• **TASK DETAILS**
Print the whole listing below again, exactly as given.

• **DATA EXTRACT**
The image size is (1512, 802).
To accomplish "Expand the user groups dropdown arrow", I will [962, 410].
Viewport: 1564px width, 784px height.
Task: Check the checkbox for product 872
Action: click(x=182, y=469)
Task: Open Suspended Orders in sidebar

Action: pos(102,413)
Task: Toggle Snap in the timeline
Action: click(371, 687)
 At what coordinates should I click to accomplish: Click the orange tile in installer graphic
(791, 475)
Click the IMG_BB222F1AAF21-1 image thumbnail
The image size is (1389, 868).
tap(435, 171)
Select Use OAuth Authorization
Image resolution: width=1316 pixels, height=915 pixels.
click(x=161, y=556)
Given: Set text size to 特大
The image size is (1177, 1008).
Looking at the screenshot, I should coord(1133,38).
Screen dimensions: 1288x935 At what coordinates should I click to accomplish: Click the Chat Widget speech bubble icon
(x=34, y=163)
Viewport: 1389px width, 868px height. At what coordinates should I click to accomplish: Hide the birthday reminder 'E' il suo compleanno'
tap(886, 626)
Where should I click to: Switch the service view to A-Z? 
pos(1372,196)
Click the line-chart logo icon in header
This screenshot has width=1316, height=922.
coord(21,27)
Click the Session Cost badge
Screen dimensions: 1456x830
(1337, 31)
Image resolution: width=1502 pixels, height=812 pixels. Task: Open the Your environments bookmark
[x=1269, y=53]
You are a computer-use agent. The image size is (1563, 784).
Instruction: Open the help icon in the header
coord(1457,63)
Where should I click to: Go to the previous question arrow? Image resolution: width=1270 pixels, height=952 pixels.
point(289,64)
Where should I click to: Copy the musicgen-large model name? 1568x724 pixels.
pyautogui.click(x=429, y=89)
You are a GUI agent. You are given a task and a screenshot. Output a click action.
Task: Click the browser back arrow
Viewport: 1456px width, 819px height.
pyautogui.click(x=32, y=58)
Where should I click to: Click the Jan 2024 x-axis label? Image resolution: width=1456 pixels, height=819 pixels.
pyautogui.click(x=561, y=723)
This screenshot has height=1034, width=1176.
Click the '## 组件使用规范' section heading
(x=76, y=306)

• **RESPONSE TO THIS EXERCISE**
The image size is (1512, 802).
To accomplish "Expand the user groups dropdown arrow", I will [962, 410].
Viewport: 1564px width, 784px height.
Task: Check the checkbox for product 872
Action: click(x=182, y=469)
Task: Open Suspended Orders in sidebar

Action: pos(102,413)
Task: Toggle Snap in the timeline
Action: click(371, 687)
 At what coordinates should I click to accomplish: Click the orange tile in installer graphic
(791, 475)
Click the IMG_BB222F1AAF21-1 image thumbnail
The image size is (1389, 868).
tap(435, 171)
Select Use OAuth Authorization
Image resolution: width=1316 pixels, height=915 pixels.
click(x=161, y=556)
Given: Set text size to 特大
The image size is (1177, 1008).
Looking at the screenshot, I should coord(1133,38).
Screen dimensions: 1288x935 At what coordinates should I click to accomplish: Click the Chat Widget speech bubble icon
(x=34, y=163)
Viewport: 1389px width, 868px height. At what coordinates should I click to accomplish: Hide the birthday reminder 'E' il suo compleanno'
tap(886, 626)
Where should I click to: Switch the service view to A-Z? 
pos(1372,196)
Click the line-chart logo icon in header
This screenshot has width=1316, height=922.
coord(21,27)
Click the Session Cost badge
Screen dimensions: 1456x830
(1337, 31)
Image resolution: width=1502 pixels, height=812 pixels. Task: Open the Your environments bookmark
[x=1269, y=53]
You are a computer-use agent. The image size is (1563, 784).
Instruction: Open the help icon in the header
coord(1457,63)
Where should I click to: Go to the previous question arrow? Image resolution: width=1270 pixels, height=952 pixels.
point(289,64)
Where should I click to: Copy the musicgen-large model name? 1568x724 pixels.
pyautogui.click(x=429, y=89)
You are a GUI agent. You are given a task and a screenshot. Output a click action.
Task: Click the browser back arrow
Viewport: 1456px width, 819px height.
pyautogui.click(x=32, y=58)
Where should I click to: Click the Jan 2024 x-axis label? Image resolution: width=1456 pixels, height=819 pixels.
pyautogui.click(x=561, y=723)
This screenshot has height=1034, width=1176.
Click the '## 组件使用规范' section heading
(x=76, y=306)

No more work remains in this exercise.